Além disso, Victor Cabral informa que duas pacientes que estavam na UTI com diagnóstico de encefalite foram para a enfermaria do próprio Correia Picanço. "Conseguimos reverter a situação delas e dar alta para a enfermaria nesta semana. Mas, caso agravem, a equipe da UTI fica a postos e monitorando a situação."
O enfermeiro acrescenta que "a UTI também funciona como a sala vermelha pediátrica do hospital. Ou seja, se chega uma criança para coleta de LCR (líquido cefalorraquidiano), e ela agrava na triagem, é transferida imediatamente para o leito de terapia intensiva".
A proposta de possível desmonte ou fechamento do serviço de UTI Pediátrica do Hospital
Correia Picanço, segundo os profissionais, não passou por discussão com a equipe técnica nem levou em consideração a complexidade da operação da UTI atual. Eles alertam que a realocação pode colocar em risco crianças de todo o Estado, inclusive do Sertão, que dependem da unidade para tratamento imediato.
"Um retrocesso e uma tragédia"
A UTI, inaugurada em 2010 com cinco leitos de isolamento com pressão negativa (planejada para lidar exclusivamente com doenças infectocontagiosas graves, especialmente meningites bacterianas e virais), é considerada a única estrutura pública do Estado com essa especialidade.
Na carta, a equipe do hospital ressalta que "o fechamento do serviço de UTI pediátrica/pediatria do Hospital Correia Picanço seria um retrocesso e uma tragédia para a saúde das crianças de Pernambuco. Não podemos permitir que uma geração inteira fique desassistida".
O documento também alerta para os seguintes riscos com o encerramento da unidade:
- Falta de atendimento especializado e aumento da mortalidade entre crianças com meningite;
- Sobrecarga de hospitais como Instituto de Medicina Integral Professor Fernando Figueira (Imip) e Barão de Lucena, que não possuem estrutura para casos complexos de doenças infectocontagiosas;
- Perda de um centro com décadas de experiência em doenças infecciosas pediátricas.
O Hospital Correia Picanço já absorveu picos de demanda em surtos de coqueluche (2012-2015) e influenza (2018-2019). Além disso, foi a primeira unidade do Estado a receber crianças com covid-19 em 2020, graças à estrutura preparada para isolamento. O serviço ainda realiza coleta de líquor (LCR) - exame essencial para diagnóstico de meningites, com atendimento a pacientes encaminhados de toda a rede pública e privada do Estado.
Impactos na rede de saúde e risco de colapso
Com o eventual fechamento, hospitais como Imip, Barão de Lucena e unidades universitárias terão que absorver a demanda - algo considerado inviável pelos profissionais, pois essas instituições não possuem leitos adequados para o perfil de pacientes com meningite.
"Essa questão não foi discutida com os profissionais que atuam na linha de frente. Tentamos dialogar com a SES-PE para encontrar soluções, mas não fomos ouvidos", diz o pediatra do Correia Picanço Tadeu Calheiros.
"Em vez de desmontar um serviço essencial por causa da sazonalidade que o próprio governo sabe que acontece todos os anos, por que não contratualizar leitos srag na rede privada?
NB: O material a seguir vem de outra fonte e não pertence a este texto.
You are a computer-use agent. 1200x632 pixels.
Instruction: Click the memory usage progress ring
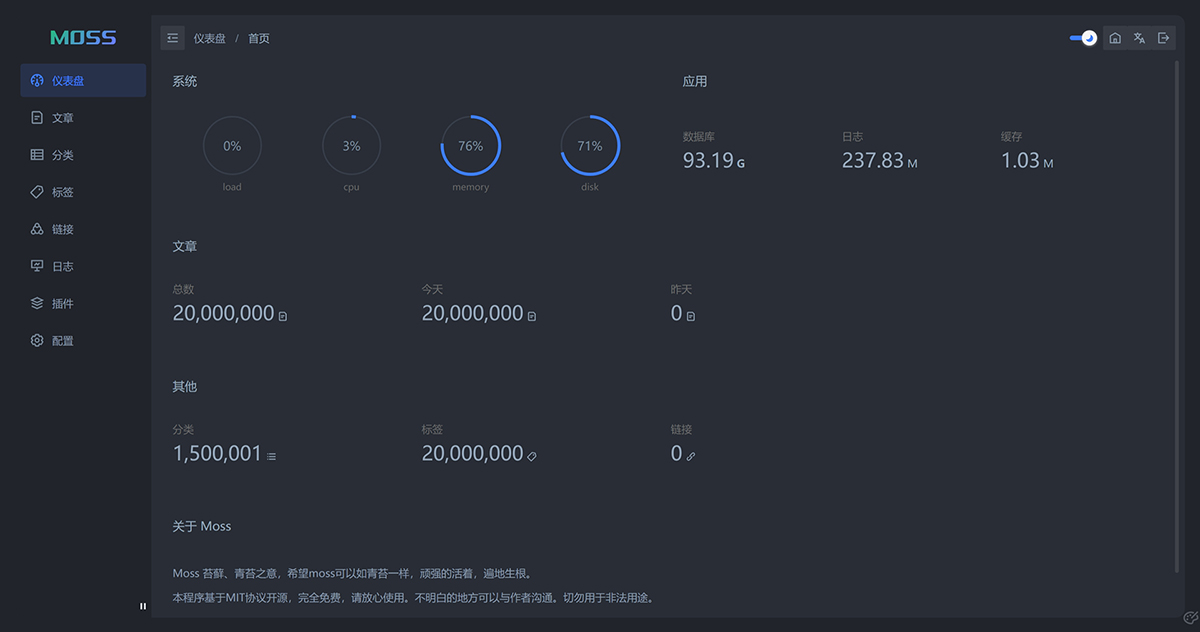(x=470, y=146)
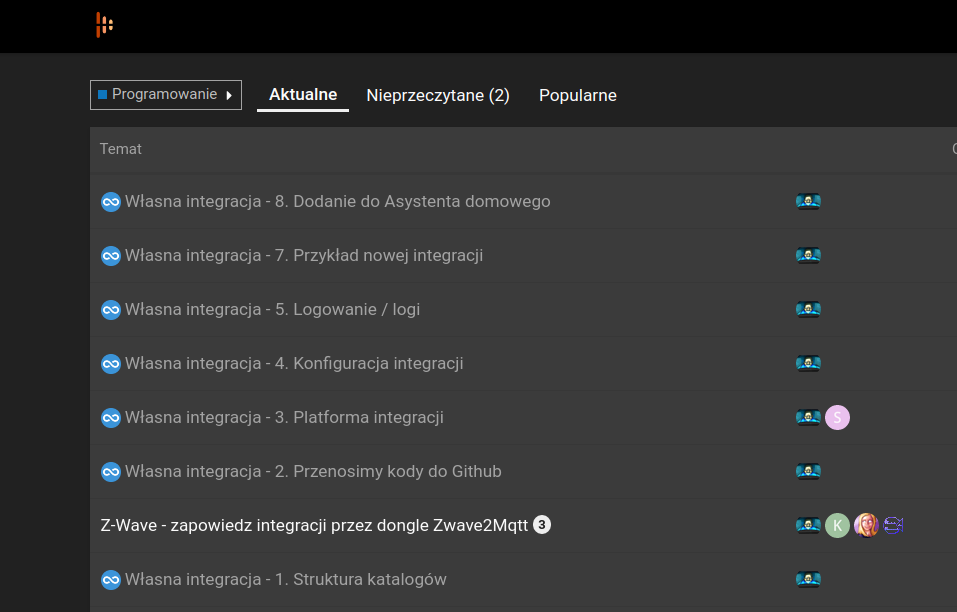Image resolution: width=957 pixels, height=612 pixels.
Task: Click blue status icon before 2. Przenosimy kody
Action: point(111,472)
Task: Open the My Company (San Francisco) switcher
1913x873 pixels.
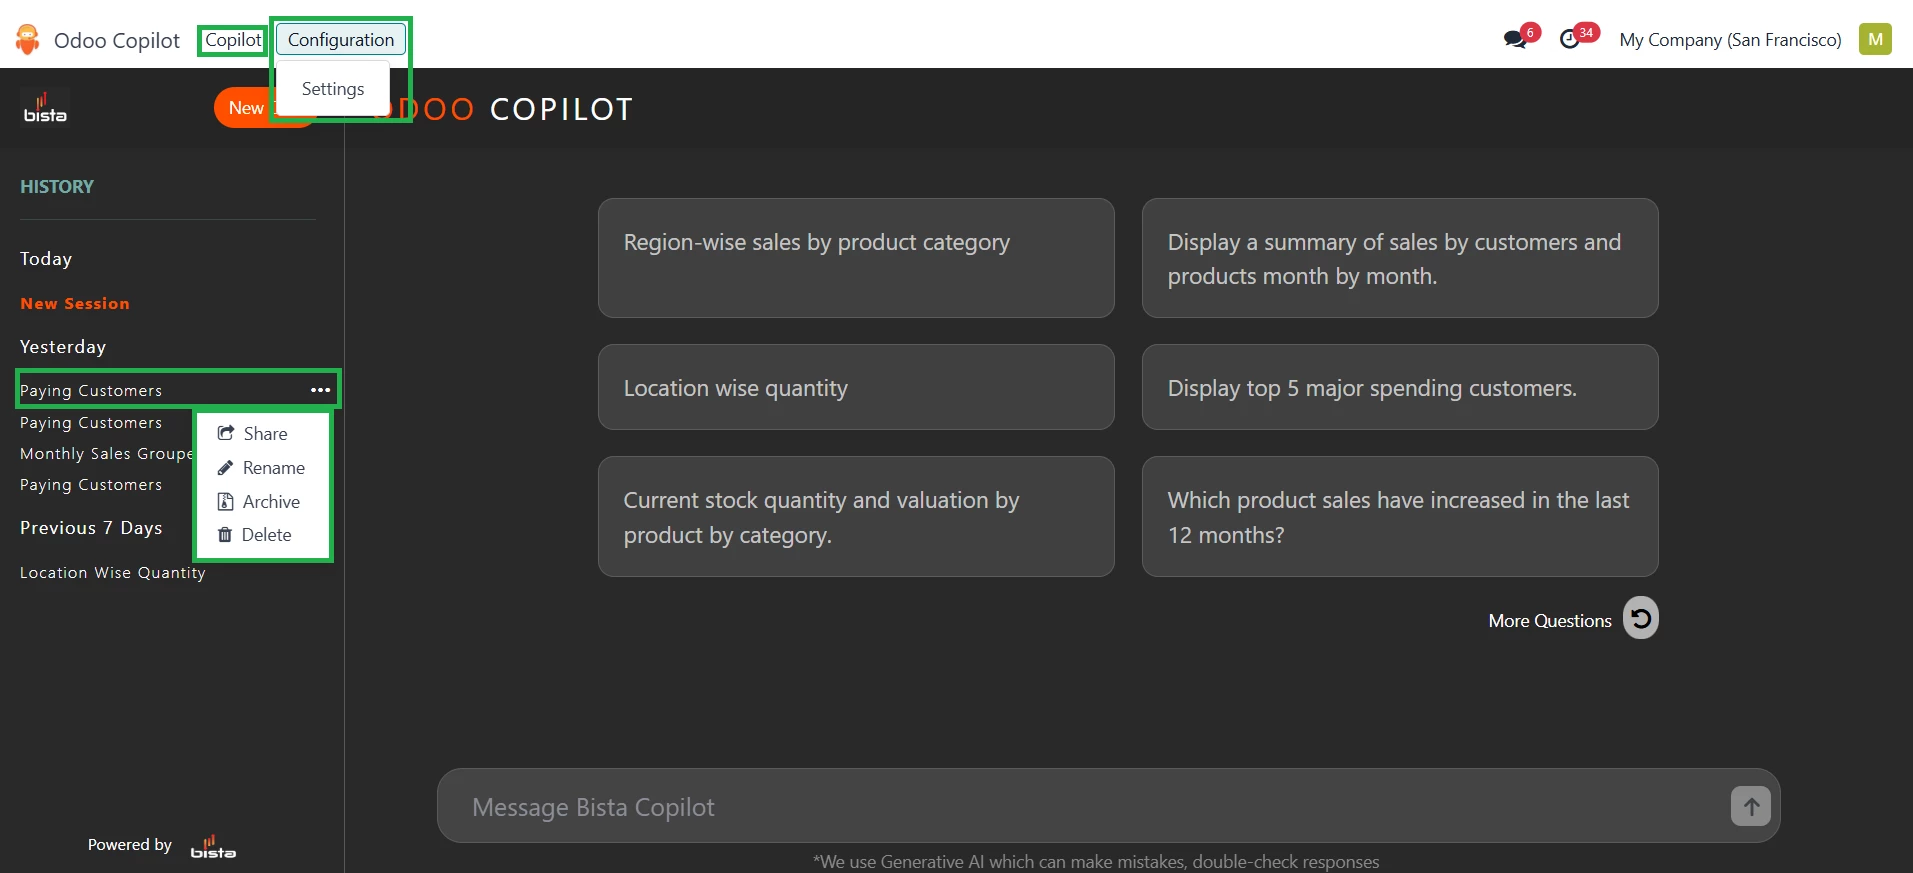Action: pyautogui.click(x=1730, y=40)
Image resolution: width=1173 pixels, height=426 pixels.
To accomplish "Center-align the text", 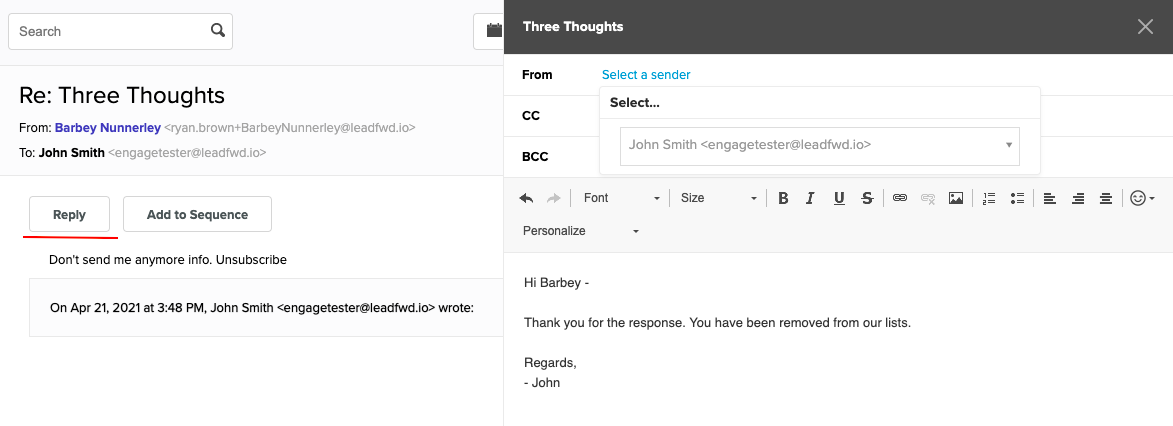I will click(1106, 198).
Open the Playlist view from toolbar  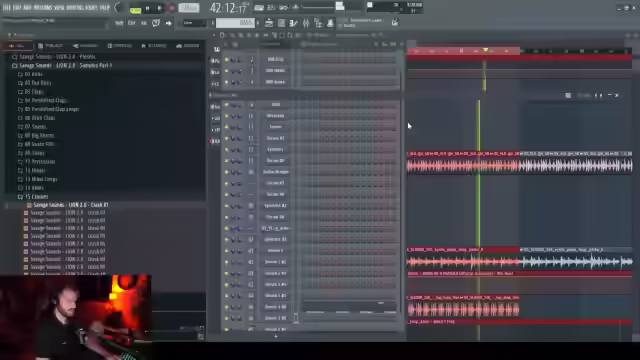[269, 23]
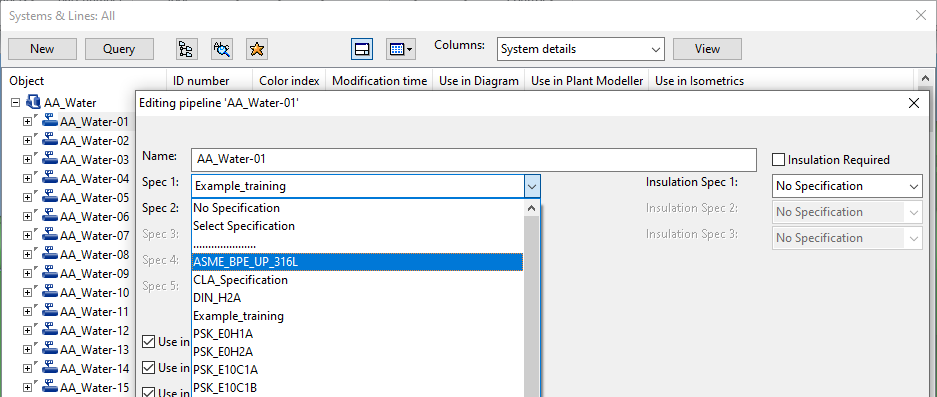Click the New button

[42, 49]

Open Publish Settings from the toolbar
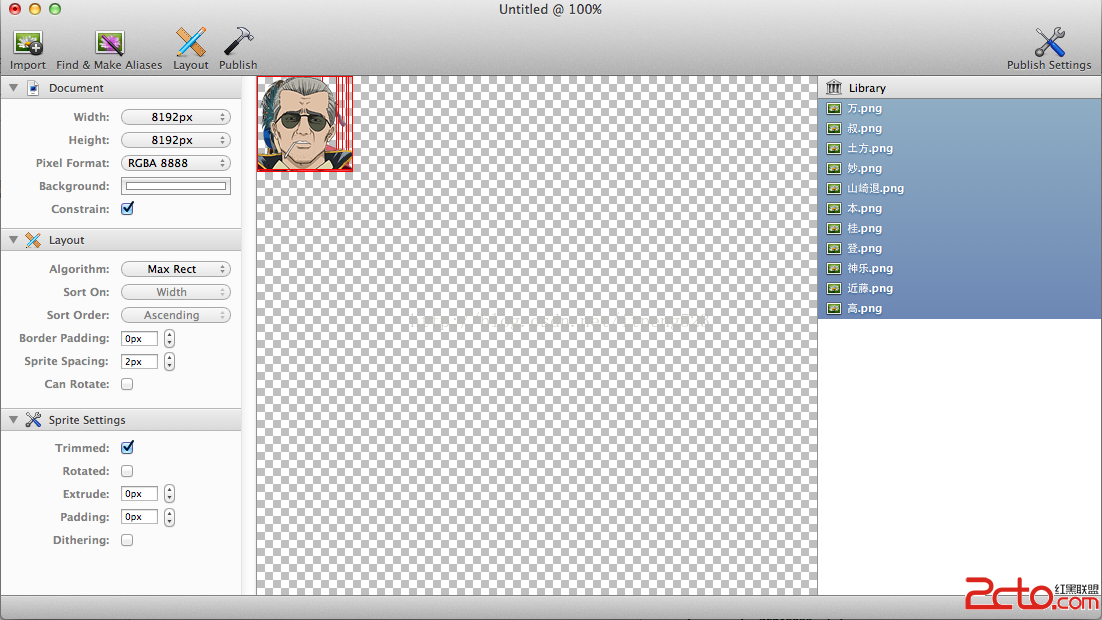(x=1049, y=43)

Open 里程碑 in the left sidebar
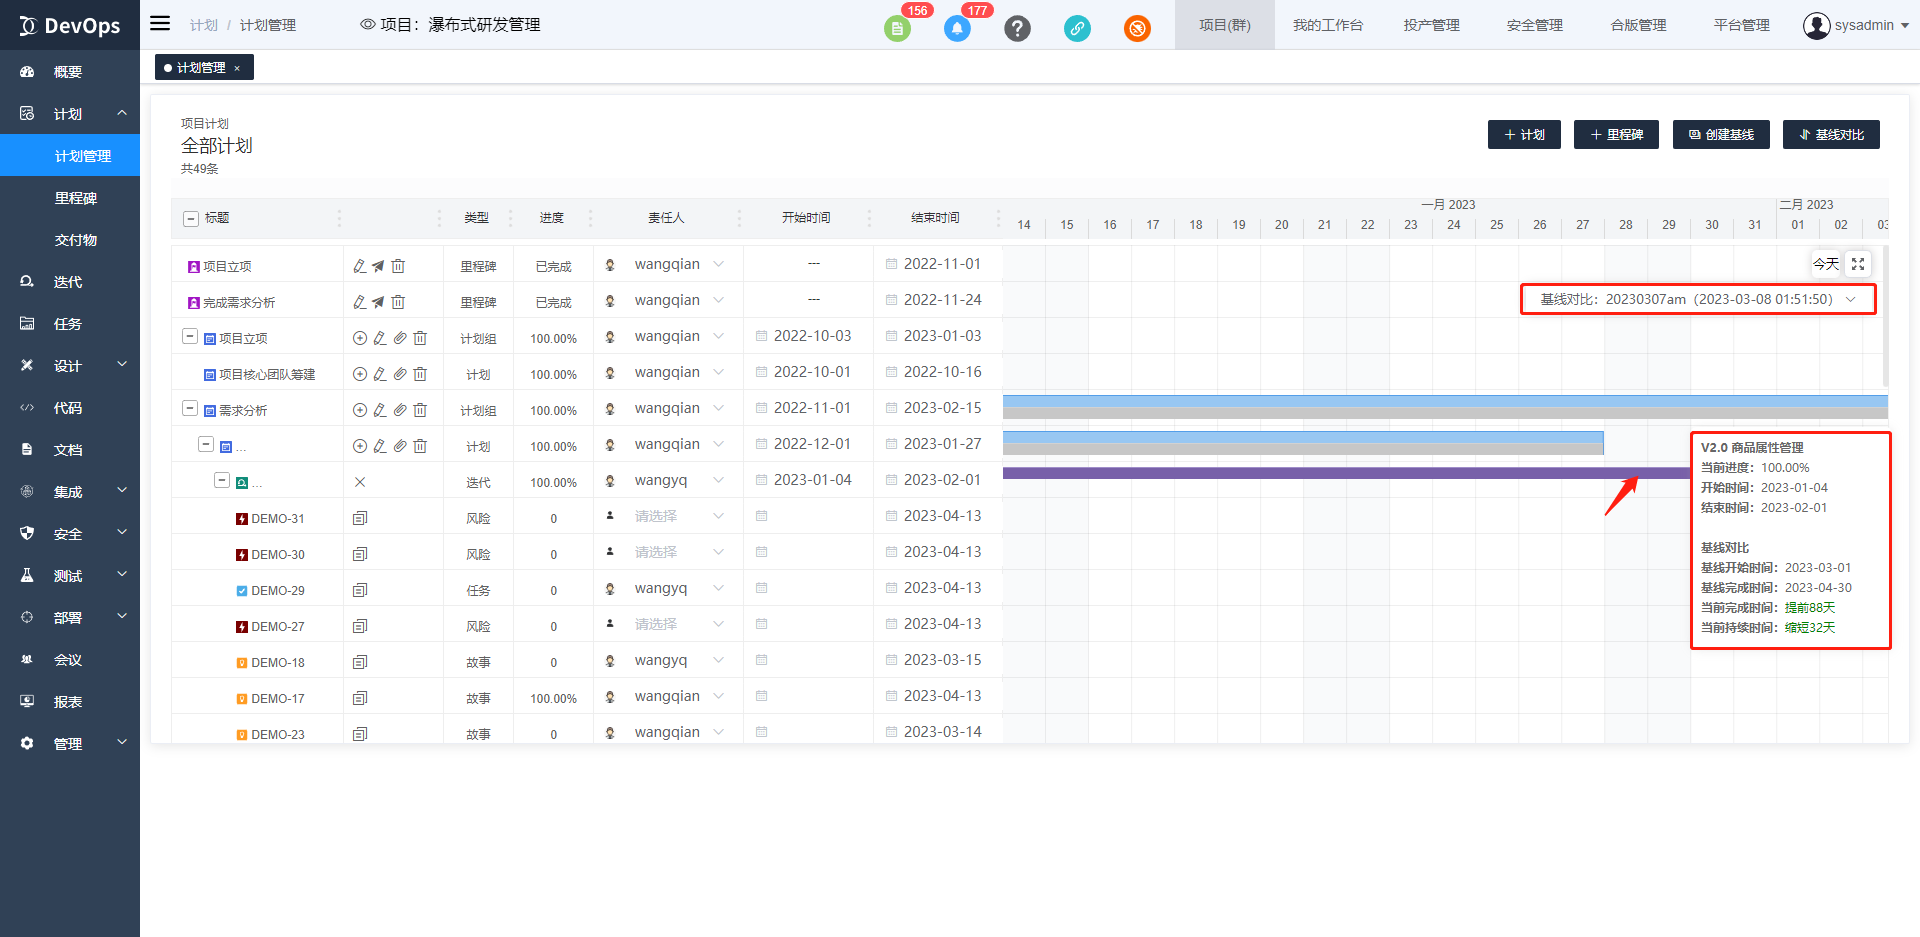[76, 198]
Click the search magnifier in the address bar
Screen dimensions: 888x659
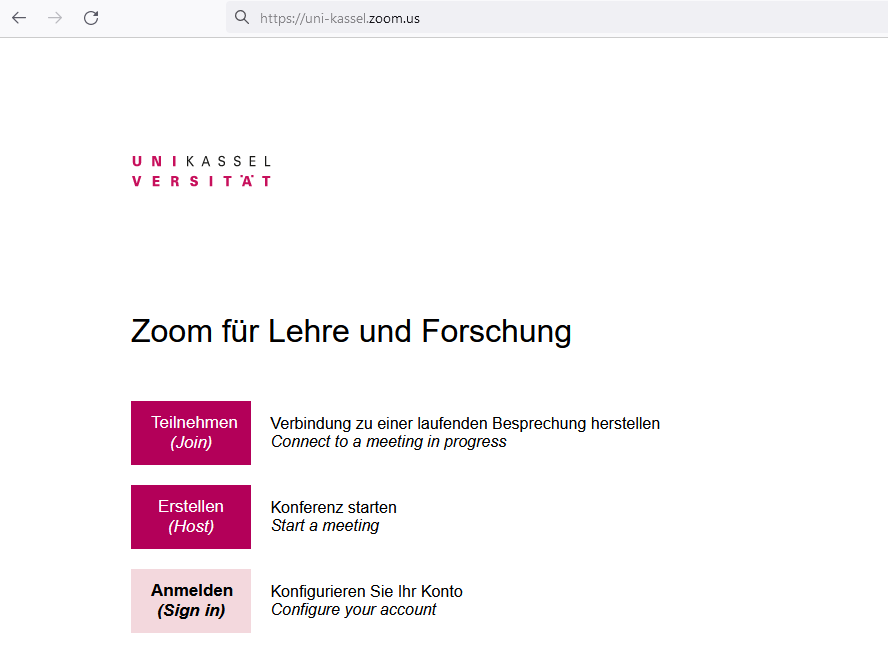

Como Pernambuco decretou situação de emergência diante do aumento expressivo de casos de srag, essa contratualização seria possível", complementa.
Silêncio oficial
O JC entrou em contato com a SES-PE para esclarecer a proposta de mudança estrutural e confirmar oficialmente se o fechamento da UTI pediátrica será efetivado. Até o momento, nenhuma resposta foi enviada.